Mandatory carbon reporting will require action from all companies listed on the main London Stock Exchange when it comes into force next year. But what does this mean for smaller businesses? A recent survey by professional services firm Grant Thornton sought to find out how enhanced sustainability reporting is influencing mid-tier businesses and public sector organizations.
The research was conducted with 200 senior level executives in public and private sector organizations in the UK with a turnover of £250 million to £1 billion.
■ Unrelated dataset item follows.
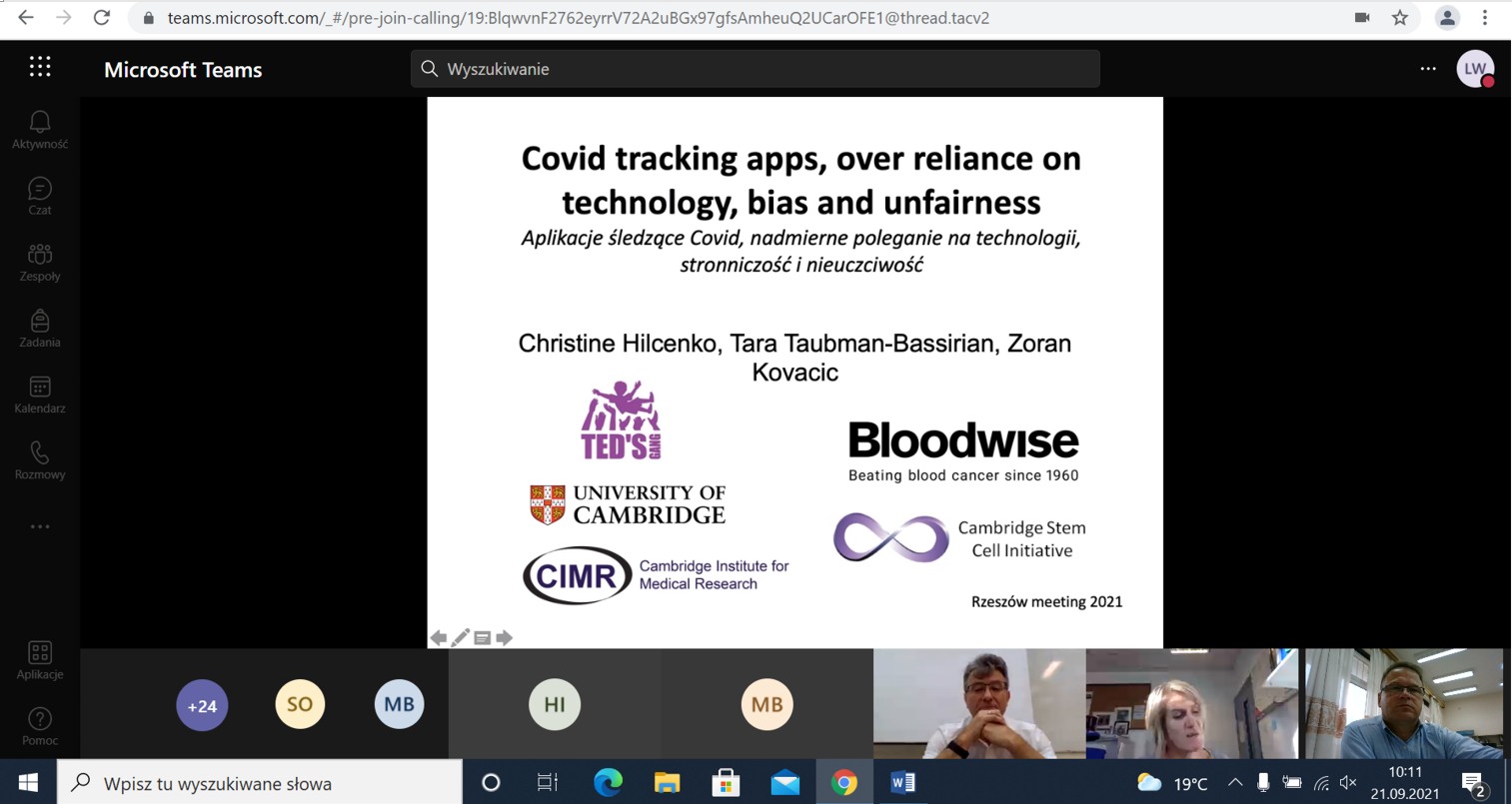Open LW profile avatar menu
Image resolution: width=1512 pixels, height=804 pixels.
click(1475, 69)
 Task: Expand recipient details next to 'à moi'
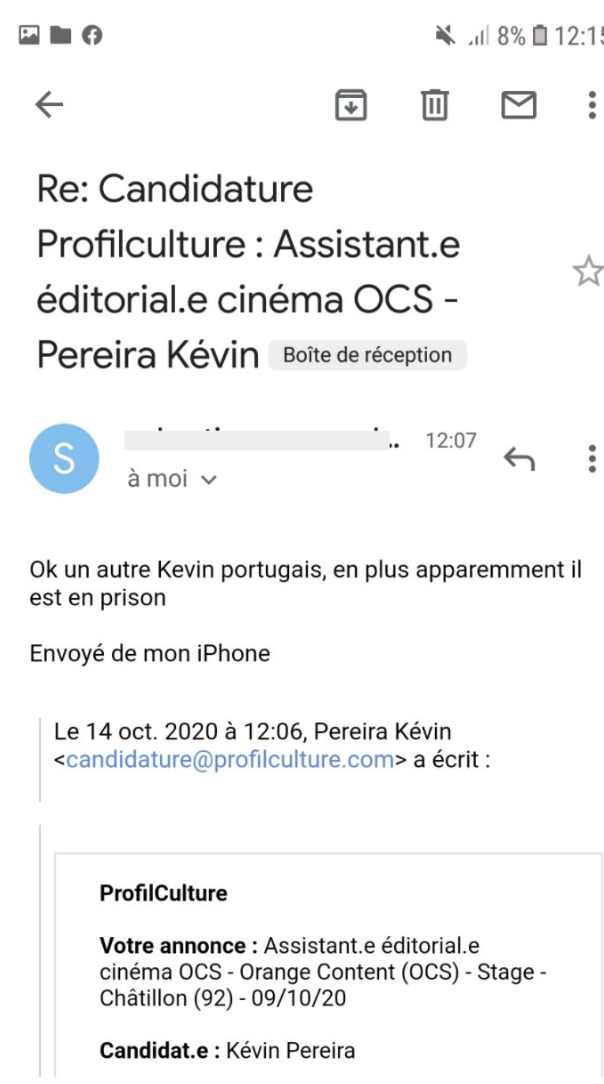(x=209, y=480)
It found that medium-sized enterprises regard carbon regulations as the most significant sustainability risk to their business over the next two years, ahead of other significant factors such as energy prices, water scarcity and rising commodity costs.
Jane Stevensen, head of sustainability at Grant Thornton, says: “Carbon reporting may only be mandatory for LSE-listed businesses but it’s clear that mid-tier organizations anticipate its impact and potential extension in the future.
“As the largest listed companies look to reduce their own carbon impact by choosing suppliers offering more sustainable products, services and raw materials, mid-market companies recognize this will impact their business - 84% cite customers as a key audience to communicate the business implications of their sustainability efforts, second only to policy makers.”
Sustainability: A priority for senior management
The research found that 80% of companies surveyed have board-level accountability for sustainability reporting, with over half (51%) of CEOs taking this on personally.
Around 70% of these organizations stated that sustainability is either ‘fully’ or ‘partially’ embedded in their corporate financial targets, with 92% declaring that sustainability performance is either ‘very important’ or ‘important’ to the overall success of their organization.
Jane continues: “One of the most notable findings from our research is the fact that sustainability really has been elevated up to the top decision-makers – perhaps even more so than we were expecting. Throughout the research we got the sense that many leaders are thinking ahead and want to build a lasting legacy in their roles. They want to leave something good behind in their company after they’ve moved on.”
Variations between departments
However, although they recognize the commercial impact of carbon reporting, the research reveals that mid-tier organizations are facing challenges embedding sustainability targets throughout their business.
“Some departments have much further to go than others”, Jane says. “HR, Sales and R&D (Research and Development) are lagging far behind, gaining the lowest score for ‘fully’ or ‘partially’ embedding sustainability into their function. This could be because, unlike in Operations, these functions are more removed from environmental issues so don't consider them quite as important.”
Investing for the future
To help motivate change in their companies, 51% of those surveyed plan to fully or partially embed employee recognition (without financial incentives) for incorporating sustainability into their strategy over the next two years.
And according to the survey, the most popular areas for investment in sustainability over the same period are onsite renewable energy; video conferencing technology; projects to make buildings more energy efficient; data centre improvements; and electric vehicles for the company fleet.
Jane concludes: “It’s clear that sustainability is going to ripple downwards, from the large businesses on the London Stock Exchange right down to the suppliers of SMEs. Even though carbon reporting will only be mandatory for companies on the LSE, the impact will be much greater."